Written by Roberta Harrington, London
Oslo-based Rystad Energy says Europe's renewable energy supply chain is threatened by rising energy prices. The research firm said 25% of Europe's solar and battery production capacity is at risk.
Electricity prices in Europe rose further after Moscow's intervention in Ukraine restricted the import of Russian natural gas.
In a study published in early October, Rystad said record electricity prices in Europe are hurting the continent's efforts to build a reliable low-carbon supply chain and meet its decarbonisation goals. According to him, battery and solar energy manufacturers mainly deal with installation costs.
Because producers in other regions, such as Asia, have lower electricity access tariffs, European producers are relatively more competitive, Rystad said.
Research by Rystad Energy shows that more than 35 gigawatts of solar PV and more than 2,000 gigawatt hours of battery cell production capacity could be cut if electricity prices do not return to normal levels soon.
These production processes require energy and have caused some operators to temporarily close or abandon their production facilities, while also increasing the cost of doing business.
And Rystad warned that if prices don't change soon, Europe's plans to reduce its reliance on imported fossil fuels by increasing installed renewable energy capacity and electric vehicle (EV) use could be derailed.
"Rising energy prices not only pose a significant risk to Europe's decarbonisation efforts, but could also lead to increased dependence on foreign production, which governments want to avoid," said Odun Martinsen, chief scientist of energy services at Rystad Energy. "Creating a reliable, low-carbon supply chain is essential if the continent is to achieve its goals, including the REPowerEU plan, but as it stands, it is at great risk."
REPowerEU is a plan starting in 2022 to rapidly reduce Russia's dependence on fossil fuels and accelerate the green transition. Russia invaded Ukraine in February.
Rystad said electricity prices in Europe have hit unprecedented levels in recent weeks due to unplanned outages at nuclear and hydropower plants, demand for cooling during intense summer heat and cuts in gas supplies from Russia.
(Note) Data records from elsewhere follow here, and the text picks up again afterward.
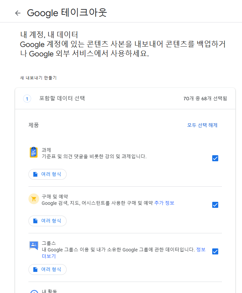Open 여러 형식 options for 과제
242x293 pixels.
pos(48,174)
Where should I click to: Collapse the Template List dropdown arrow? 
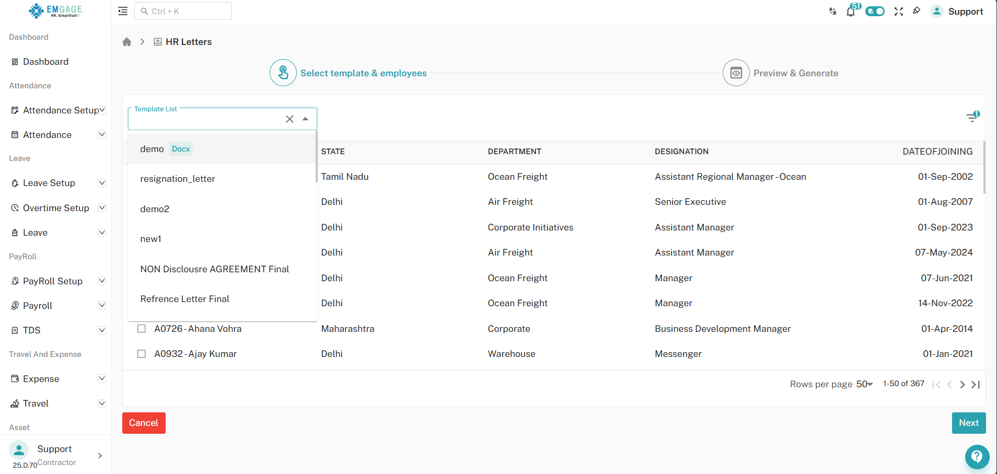click(306, 119)
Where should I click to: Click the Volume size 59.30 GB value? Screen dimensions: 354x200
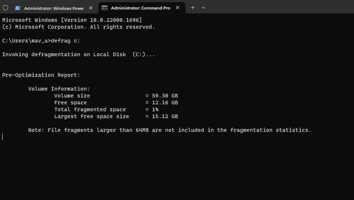[x=165, y=96]
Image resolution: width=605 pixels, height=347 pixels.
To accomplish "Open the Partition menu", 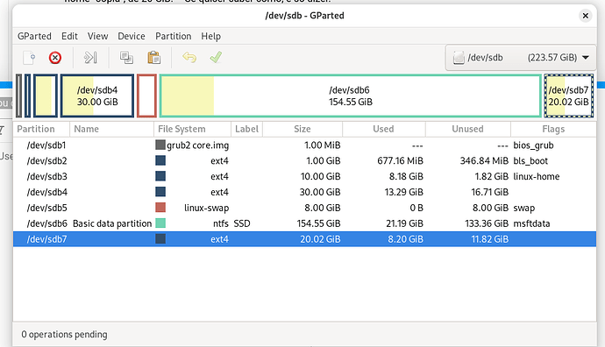I will click(174, 36).
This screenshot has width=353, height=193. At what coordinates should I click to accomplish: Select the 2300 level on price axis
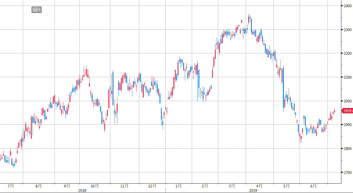[347, 29]
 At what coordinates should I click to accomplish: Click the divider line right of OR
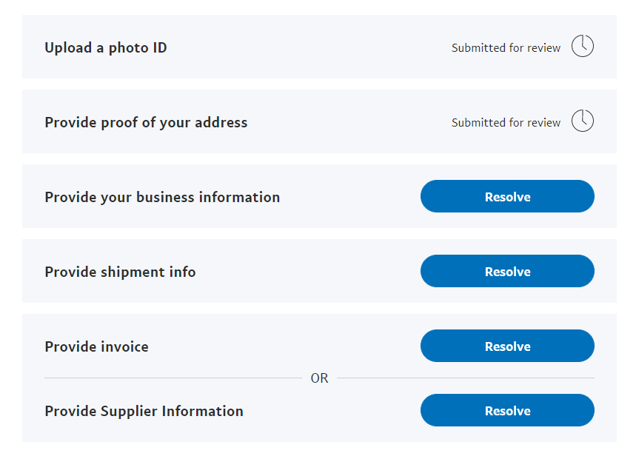(465, 378)
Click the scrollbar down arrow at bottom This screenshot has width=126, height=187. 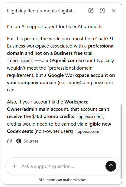pyautogui.click(x=121, y=182)
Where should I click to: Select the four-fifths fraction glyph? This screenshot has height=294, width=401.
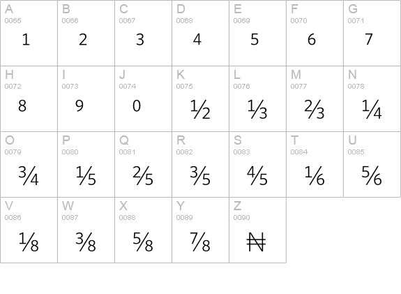[x=257, y=175]
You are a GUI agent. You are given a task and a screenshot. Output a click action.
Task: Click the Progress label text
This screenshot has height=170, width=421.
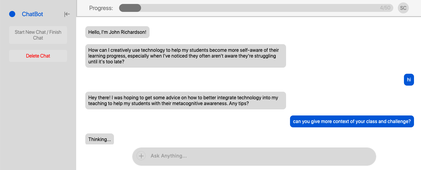(101, 8)
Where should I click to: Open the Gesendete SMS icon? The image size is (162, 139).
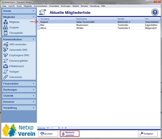tap(6, 50)
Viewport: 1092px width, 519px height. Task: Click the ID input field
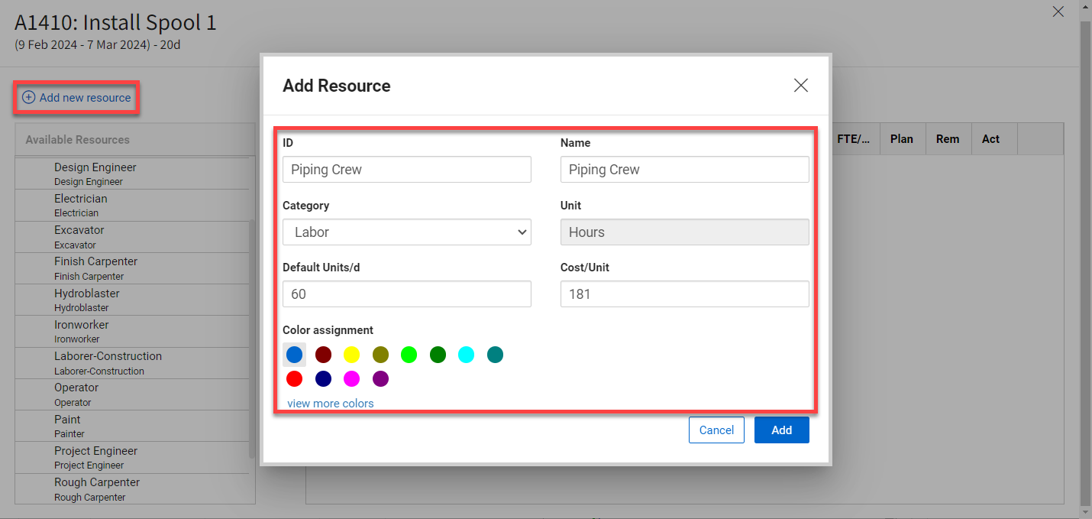tap(406, 170)
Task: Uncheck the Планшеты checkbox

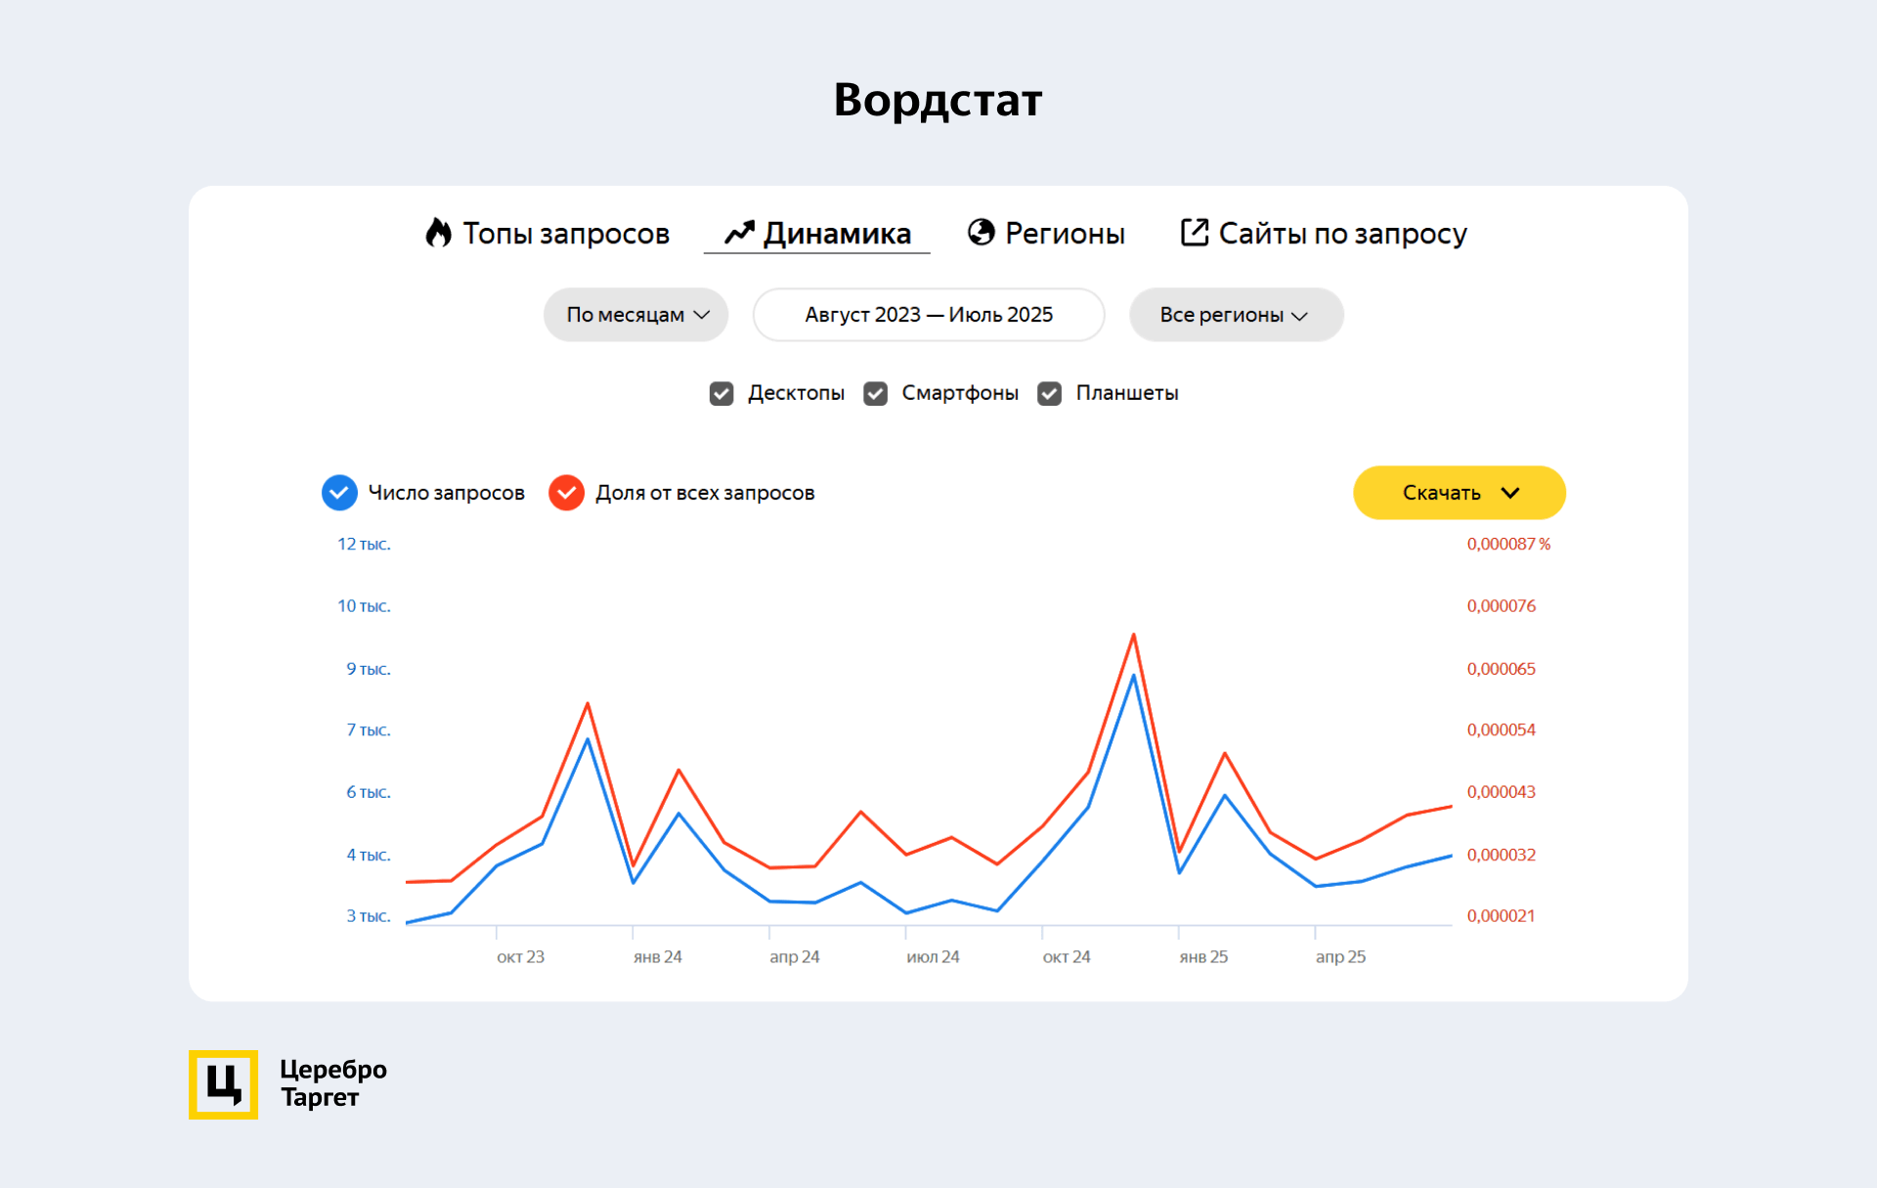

Average daily electricity prices in Germany, Europe's leading producer of solar panels and batteries, exceeded 600 euros ($592) per megawatt hour, and in France 700 euros per megawatt hour.
Rystad warned that electricity prices in Europe would rise to 1,500 euros per megawatt hour during peak hours, an unsustainable level for consumers, including the industrial sector. Although prices have fallen significantly from their August highs, prices remain between €300 and €400, many times higher than pre-energy crisis standards.
Rystad noted that in recent years, Europeans have used reliable and affordable electricity. Rystad said low-carbon producers also plan to increase production capacity by about 50 euros per megawatt hour with stable energy prices.
Rystad said that while Europe's solar generation capacity is relatively modest globally (only 2% of total capacity), the shutdown or cancellation of any project would have significant long-term negative consequences.
The European Union is trying to increase its domestic production capacity. The European Union has set a target of 20 gigawatts of generation capacity by 2025, and while 35 gigawatts of projects are currently planned, many of these have not secured funding, Rystad said in a research note, increasing the risk of these projects failing. if high energy prices are maintained.
Electricity costs in Norway have increased sixfold, prompting the energy-intensive solar panel industry to consider shutting down by 2022.
Rystad predicted that since Europe will suffer several years of gas shortages and therefore high electricity prices are expected to continue, it may be difficult to attract financing and investment for solar plants.
In turn, the production of battery cells, central to the electric vehicle supply chain and battery storage, consumes more energy than solar production, and Europe is a major global player.
Rystad noted that the EU currently has 550 GWh of battery cell production capacity, which is 27% of global operating capacity.
Announced development plans will significantly increase this total, increasing capacity by 2.7 TWh, making the EU the world leader, Rystad continued. However, these products are now at risk and as a result the car manufacturing and battery storage industry may find it difficult to obtain European-made batteries.
For example, British Volt's giga-scale battery factory in Blythe, UK will add 30 gigawatt hours to the continent's production capacity. It has already been postponed until mid-2025 due to rising energy costs and the need to raise additional funds.
With energy prices falling for Chinese producers, European producers' plans to rapidly ramp up production may be called into question. Rystad concluded that there could be a slowdown in EV adoption in Europe, depending on how long energy prices hold up.